| Exercise requirements |
Look through the records below, and whenever a line contains "computer", copy it.

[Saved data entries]
== Segment start ==
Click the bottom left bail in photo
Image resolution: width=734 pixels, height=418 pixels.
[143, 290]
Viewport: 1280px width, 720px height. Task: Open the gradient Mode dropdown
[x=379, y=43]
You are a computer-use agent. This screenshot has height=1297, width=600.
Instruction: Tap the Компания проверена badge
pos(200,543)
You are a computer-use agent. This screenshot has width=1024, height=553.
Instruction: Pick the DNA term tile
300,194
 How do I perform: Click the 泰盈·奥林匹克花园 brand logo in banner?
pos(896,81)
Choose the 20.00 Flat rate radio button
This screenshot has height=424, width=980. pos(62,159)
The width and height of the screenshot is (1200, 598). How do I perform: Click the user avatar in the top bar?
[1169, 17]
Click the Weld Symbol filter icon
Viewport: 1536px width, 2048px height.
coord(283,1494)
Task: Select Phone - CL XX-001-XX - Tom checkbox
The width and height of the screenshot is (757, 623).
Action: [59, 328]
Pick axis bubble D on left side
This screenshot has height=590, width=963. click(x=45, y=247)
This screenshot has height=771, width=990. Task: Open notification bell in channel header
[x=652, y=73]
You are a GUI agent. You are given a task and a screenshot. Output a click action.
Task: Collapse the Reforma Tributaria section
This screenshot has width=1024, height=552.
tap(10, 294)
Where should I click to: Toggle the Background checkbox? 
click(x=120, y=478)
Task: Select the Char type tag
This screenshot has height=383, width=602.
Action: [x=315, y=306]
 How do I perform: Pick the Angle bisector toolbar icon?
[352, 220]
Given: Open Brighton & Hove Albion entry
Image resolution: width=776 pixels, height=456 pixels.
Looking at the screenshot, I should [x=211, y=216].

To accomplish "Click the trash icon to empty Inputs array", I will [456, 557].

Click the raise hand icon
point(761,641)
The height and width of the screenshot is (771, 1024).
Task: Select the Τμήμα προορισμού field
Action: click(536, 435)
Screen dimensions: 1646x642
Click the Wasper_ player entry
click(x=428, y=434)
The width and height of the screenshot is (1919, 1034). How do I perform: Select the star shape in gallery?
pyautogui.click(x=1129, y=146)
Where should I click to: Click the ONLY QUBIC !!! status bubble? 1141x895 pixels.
== Segment end ==
| Worked solution |
You are a computer-use agent. This screenshot has height=1297, width=600.
You are a computer-use agent. This screenshot has width=1024, height=553.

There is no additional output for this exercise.